▶ _ЧТО СДЕЛАТЬ 1_
Верните дословно часть отрывка об ИГИЛ: начните со слов «Сегодня ИГИЛ держит» и остановитесь после слов «идейной притягательности движения.».
▶ _ЧТО СДЕЛАТЬ 2_
Перечислите все виды причин происходящего, которые, согласно отрывку об ИГИЛ, предпочитают искать комментаторы.
▶ _ЧТО СДЕЛАТЬ 3_
Кто, согласно отрывку об ИГИЛ, говорил о «террористическом государстве» на пике «глобальной войны с террором»?

==== ВЫБРАННЫЙ ОТРЫВОК

Сегодня ИГИЛ держит под контролем куда более обширное и развитое «террористическое государство», чем то, о котором Джордж Буш-младший говорил на пике «глобальной войны с террором». Мы не в состоянии не только контролировать, но и предвидеть развитие событий в регионе. Этот факт — яркое свидетельство того, что феномен ИГИЛ все еще остается непонятым. Отчасти проблема, быть может, кроется в том, что комментаторы предпочитают искать политические, финансовые, словом, материальные причины происходящего, редко задумываясь о поразительной идейной притягательности движения.

========
==== ФРАГМЕНТ ДАННЫХ

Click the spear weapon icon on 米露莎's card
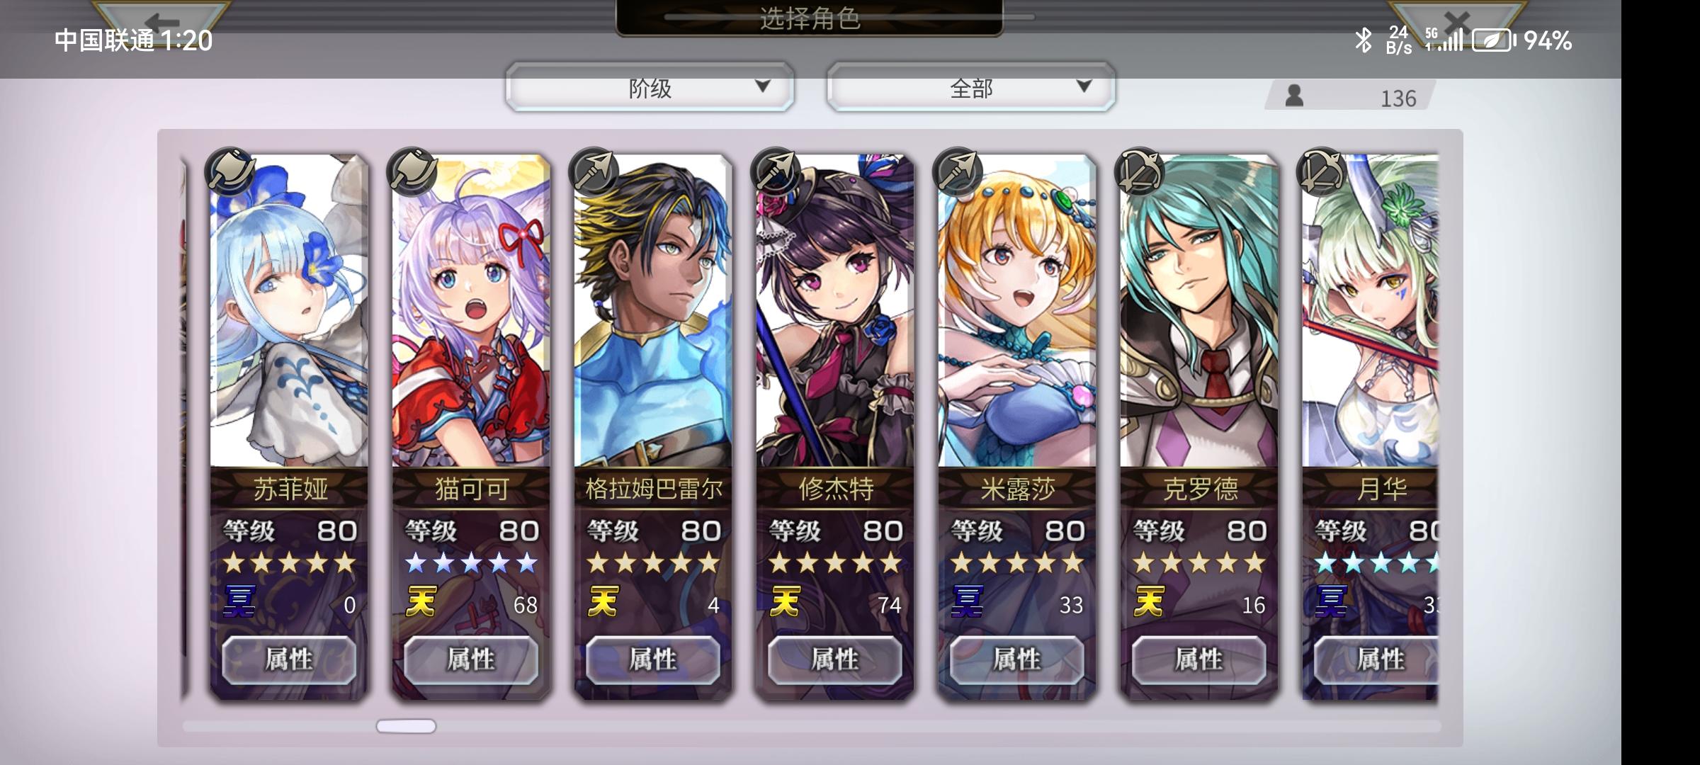Viewport: 1700px width, 765px height. click(x=958, y=171)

========

▶ _ВАШЕ РЕШЕНИЕ 1_
Сегодня ИГИЛ держит под контролем куда более обширное и развитое «террористическое государство», чем то, о котором Джордж Буш-младший говорил на пике «глобальной войны с террором». Мы не в состоянии не только контролировать, но и предвидеть развитие событий в регионе. Этот факт — яркое свидетельство того, что феномен ИГИЛ все еще остается непонятым. Отчасти проблема, быть может, кроется в том, что комментаторы предпочитают искать политические, финансовые, словом, материальные причины происходящего, редко задумываясь о поразительной идейной притягательности движения.

▶ _ВАШЕ РЕШЕНИЕ 2_
политические, финансовые, материальные

▶ _ВАШЕ РЕШЕНИЕ 3_
Джордж Буш-младший.